“Perfume de Mulher” (1993): entre a cegueira física e a cegueira social
Apesar de terem como objetivo premiar os melhores dos melhores da indústria cinematográfica, os Óscares da academia parecem por vezes teimar em “fugir” de alguns nomes sonantes do grande ecrã.
Um desses exemplos é Al Pacino, um dos nomes mais conhecidos da sétima arte, que apesar de ter sido nomeado para os Óscares oito vezes, só em 1993 alcançou o tão ambicionado (e merecido) galardão. “Perfume de Mulher” foi o filme que lhe permitiu granjear tal reconhecimento e é acerca deste que vou escrever.
Realizado por Martin Brest, o filme tem como protagonistas Al Pacino, Chris O’Donnell e o elenco conta ainda com nomes como Philip Seymour Hoffman ou James Rebhorn.
Al Pacino protagoniza um antigo oficial do exército, Frank Slade, que é cego e de difícil trato.
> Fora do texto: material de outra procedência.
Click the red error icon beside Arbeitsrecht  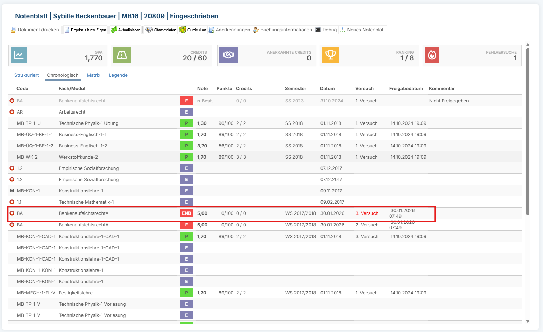pos(12,112)
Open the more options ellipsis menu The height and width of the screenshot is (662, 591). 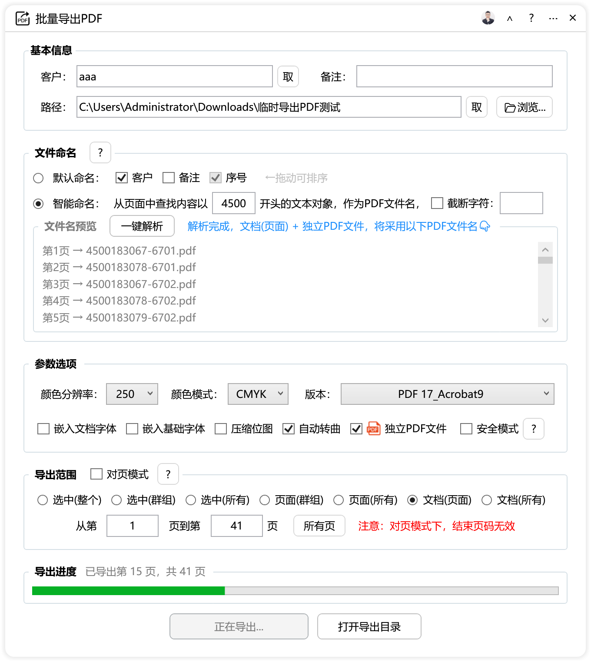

Chris O’Donnell encarna o jovem estudante de uma prestigiada escola, Charlie Simms, que se vê obrigado a procurar emprego para custear a sua viagem até casa no Natal. Assim estas duas personagens cruzam caminhos quando Charlie é contratado para cuidar de Frank durante o fim de semana de Ação de Graças.
No entanto, o que à partida parecia ser um simples trabalho de fim de semana, revela-se não só uma enorme aventura como uma lição de vida para o jovem estudante – o Coronel Frank Slade tinha, afinal, outros planos para o fim de semana – planos esses que envolviam mulheres, boa comida, bom vinho, o tango, limousines e uma arma; e, para o ajudar, decide levar Charlie consigo.
Assim, ambos partem para Nova Iorque, onde vivem um fim de semana de loucos, com jantares em restaurantes de luxo, encontros familiares, test-drives a carros de sonho e tentativas de suicídio. No entanto, no meio de tanta azáfama, um problema atormenta Charlie, pois antes de deixar a escola para aproveitar a época festiva, testemunhou a planificação de um ato de vandalismo. Vê-se agora a braços com um dilema que pode definir todo o seu futuro (académico e profissional): ir contra os seus princípios e denunciar quem o fez, ou manter-se fiel aos mesmos e recusar-se a contar quem foi, arriscando perder a bolsa que lhe permite estudar, ou até mesmo ser expulso.
Ao longo do filme podemos ver diversas temáticas serem abordadas de forma hábil, como a dificuldade de um jovem bolseiro em inserir-se numa escola de elite ou as dificuldades e dilemas que um cego enfrenta no seu dia-a-dia.
E é no papel de cego que Al Pacino se supera a si mesmo, assinando uma extraordinária performance que nos faz criar empatia com a sua personagem deprimida, angustiada, que se depara com todas as limitações que a cegueira lhe causa, e que à partida seria mais fácil odiar do que adorar, dado o seu difícil feitio. A personagem do Coronel Frank Slade faz-nos, desta forma, ficar com uma ideia bastante realista (e ao mesmo tempo algo assustadora) do que é perder a visão e o que é ter que adaptar a vida a essa nova condição.
Assim sendo, este é mais um filme que recomendo, uma vez que aborda temas como a fragilidade da condição humana, a dificuldade em manter a integridade moral numa sociedade cada vez mais movida por interesses, e, por fim, porque Al Pacino assina (como já referi) uma soberba interpretação, sendo que por vezes até é difícil de acreditar que não se trata mesmo de um ator cego, tal é a forma de como ele assimilou os movimentos e as características dos invisuais.